Selected extract
╔══

Earlier this week, the standout Hope College graduate was named Wildlife Photographer of the Year by the world-renowned British institution, the Natural History Museum.
In its 52nd year, the competition provides a showcase for the world’s very best nature photography. It is open to competitors worldwide and saw a record 50,000 entries from 95 countries in 2016. Winning photos are showcased online and in a major exhibition at the museum followed by a worldwide tour. As a result, the photographs are seen by millions.
Dr. Laman’s winning photo, Entwined Lives, shows an endangered Bornean orangutan in the Indonesian rainforest. It was taken 90 feet above ground in Gunung Palung national park. Tim had to do three days of climbing and use GoPro cameras in order to capture the moment. His other work recognized by the contest includes “Pursued by Fire”, “Road to Destruction” and “End of the Line?”, all helping to raise awareness for the need to protect orangutans, which are declining due to habitat loss.

╚══

Reproduce the passage about the wildlife photography award word for word, starting at "Dr. Laman’s winning" and ending at "to habitat loss.".

Raw data

╔══

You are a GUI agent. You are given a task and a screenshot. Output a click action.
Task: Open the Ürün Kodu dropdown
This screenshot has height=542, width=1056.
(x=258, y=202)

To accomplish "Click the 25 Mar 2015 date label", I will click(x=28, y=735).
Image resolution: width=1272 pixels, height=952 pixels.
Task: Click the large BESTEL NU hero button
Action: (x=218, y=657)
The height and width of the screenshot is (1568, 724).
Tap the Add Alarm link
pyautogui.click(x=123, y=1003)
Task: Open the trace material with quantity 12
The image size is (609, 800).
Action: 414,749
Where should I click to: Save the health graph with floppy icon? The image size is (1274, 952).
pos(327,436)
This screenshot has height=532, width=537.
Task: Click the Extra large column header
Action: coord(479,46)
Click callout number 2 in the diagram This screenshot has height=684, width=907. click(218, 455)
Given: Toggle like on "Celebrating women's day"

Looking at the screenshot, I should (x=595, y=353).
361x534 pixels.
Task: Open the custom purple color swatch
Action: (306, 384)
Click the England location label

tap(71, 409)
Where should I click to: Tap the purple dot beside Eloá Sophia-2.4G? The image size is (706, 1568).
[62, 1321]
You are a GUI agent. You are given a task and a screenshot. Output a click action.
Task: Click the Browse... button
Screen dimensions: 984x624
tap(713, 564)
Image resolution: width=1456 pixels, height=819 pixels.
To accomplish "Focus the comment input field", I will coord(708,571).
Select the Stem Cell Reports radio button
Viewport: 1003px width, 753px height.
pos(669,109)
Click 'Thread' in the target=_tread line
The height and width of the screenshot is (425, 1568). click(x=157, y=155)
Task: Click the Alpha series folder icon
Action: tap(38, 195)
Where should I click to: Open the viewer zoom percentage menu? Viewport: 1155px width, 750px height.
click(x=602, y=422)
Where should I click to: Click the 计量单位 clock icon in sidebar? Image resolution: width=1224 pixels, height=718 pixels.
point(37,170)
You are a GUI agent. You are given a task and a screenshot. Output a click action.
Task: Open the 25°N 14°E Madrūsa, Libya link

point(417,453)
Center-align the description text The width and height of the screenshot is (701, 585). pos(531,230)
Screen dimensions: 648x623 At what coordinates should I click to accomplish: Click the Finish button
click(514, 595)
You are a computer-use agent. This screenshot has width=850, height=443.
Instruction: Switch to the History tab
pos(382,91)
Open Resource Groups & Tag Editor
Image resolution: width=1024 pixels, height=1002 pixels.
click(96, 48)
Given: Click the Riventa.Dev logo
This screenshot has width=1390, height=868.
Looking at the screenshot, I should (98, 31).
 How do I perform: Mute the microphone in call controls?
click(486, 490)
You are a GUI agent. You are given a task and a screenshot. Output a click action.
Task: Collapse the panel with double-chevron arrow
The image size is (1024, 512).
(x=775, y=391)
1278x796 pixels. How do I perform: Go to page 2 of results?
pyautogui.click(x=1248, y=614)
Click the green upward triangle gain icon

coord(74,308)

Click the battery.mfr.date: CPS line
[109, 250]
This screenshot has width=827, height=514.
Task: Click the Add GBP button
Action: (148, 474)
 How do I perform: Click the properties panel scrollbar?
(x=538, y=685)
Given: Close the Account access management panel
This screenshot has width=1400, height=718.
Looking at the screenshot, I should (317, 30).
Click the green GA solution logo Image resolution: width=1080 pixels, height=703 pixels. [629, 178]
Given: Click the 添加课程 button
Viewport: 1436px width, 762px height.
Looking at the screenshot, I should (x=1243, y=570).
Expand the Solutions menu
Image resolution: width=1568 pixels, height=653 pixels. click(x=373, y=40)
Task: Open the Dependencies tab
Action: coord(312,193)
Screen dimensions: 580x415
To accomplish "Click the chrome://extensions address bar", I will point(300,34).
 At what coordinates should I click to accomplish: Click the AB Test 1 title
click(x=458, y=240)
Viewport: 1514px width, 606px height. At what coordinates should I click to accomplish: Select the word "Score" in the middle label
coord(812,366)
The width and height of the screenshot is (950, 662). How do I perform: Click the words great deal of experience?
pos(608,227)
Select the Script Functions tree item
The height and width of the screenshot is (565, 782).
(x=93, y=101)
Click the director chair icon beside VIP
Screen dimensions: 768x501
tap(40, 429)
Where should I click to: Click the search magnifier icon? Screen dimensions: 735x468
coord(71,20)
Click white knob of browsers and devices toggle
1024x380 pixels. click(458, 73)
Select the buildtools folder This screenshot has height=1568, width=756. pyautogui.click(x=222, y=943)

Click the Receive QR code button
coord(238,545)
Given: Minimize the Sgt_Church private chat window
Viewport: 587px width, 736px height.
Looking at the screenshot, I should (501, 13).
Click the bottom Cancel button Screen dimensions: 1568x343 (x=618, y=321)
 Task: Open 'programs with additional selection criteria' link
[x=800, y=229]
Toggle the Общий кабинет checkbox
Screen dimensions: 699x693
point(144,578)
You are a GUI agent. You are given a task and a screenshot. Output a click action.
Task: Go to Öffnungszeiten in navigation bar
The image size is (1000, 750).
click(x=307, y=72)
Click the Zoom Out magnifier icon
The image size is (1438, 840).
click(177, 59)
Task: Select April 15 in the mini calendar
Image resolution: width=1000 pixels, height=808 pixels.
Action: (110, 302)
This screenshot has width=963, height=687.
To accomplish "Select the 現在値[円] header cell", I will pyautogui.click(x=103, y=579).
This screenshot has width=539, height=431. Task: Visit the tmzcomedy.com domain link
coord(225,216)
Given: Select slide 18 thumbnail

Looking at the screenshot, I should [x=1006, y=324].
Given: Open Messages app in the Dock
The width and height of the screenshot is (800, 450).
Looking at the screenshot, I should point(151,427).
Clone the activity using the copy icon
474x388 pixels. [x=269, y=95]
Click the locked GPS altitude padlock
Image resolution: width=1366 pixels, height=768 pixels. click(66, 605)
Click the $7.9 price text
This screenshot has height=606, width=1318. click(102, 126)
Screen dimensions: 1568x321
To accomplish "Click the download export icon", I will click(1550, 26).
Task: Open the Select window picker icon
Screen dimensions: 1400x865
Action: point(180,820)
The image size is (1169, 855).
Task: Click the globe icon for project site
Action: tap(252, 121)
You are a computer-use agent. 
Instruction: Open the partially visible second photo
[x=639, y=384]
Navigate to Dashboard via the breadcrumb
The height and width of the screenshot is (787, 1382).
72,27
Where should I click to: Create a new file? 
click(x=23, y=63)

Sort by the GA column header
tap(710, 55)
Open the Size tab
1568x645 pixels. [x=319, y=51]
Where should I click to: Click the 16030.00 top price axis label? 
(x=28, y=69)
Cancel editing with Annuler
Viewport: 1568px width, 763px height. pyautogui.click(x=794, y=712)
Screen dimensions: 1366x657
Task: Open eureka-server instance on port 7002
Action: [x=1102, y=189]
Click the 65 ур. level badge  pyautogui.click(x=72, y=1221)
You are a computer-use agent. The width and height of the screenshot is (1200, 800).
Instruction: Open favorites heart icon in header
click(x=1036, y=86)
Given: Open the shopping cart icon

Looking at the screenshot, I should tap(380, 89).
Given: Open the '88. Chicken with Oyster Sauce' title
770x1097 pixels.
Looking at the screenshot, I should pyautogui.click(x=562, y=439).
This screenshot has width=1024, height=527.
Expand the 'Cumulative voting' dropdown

╚══

Answer section
Dr. Laman’s winning photo, Entwined Lives, shows an endangered Bornean orangutan in the Indonesian rainforest. It was taken 90 feet above ground in Gunung Palung national park. Tim had to do three days of climbing and use GoPro cameras in order to capture the moment. His other work recognized by the contest includes “Pursued by Fire”, “Road to Destruction” and “End of the Line?”, all helping to raise awareness for the need to protect orangutans, which are declining due to habitat loss.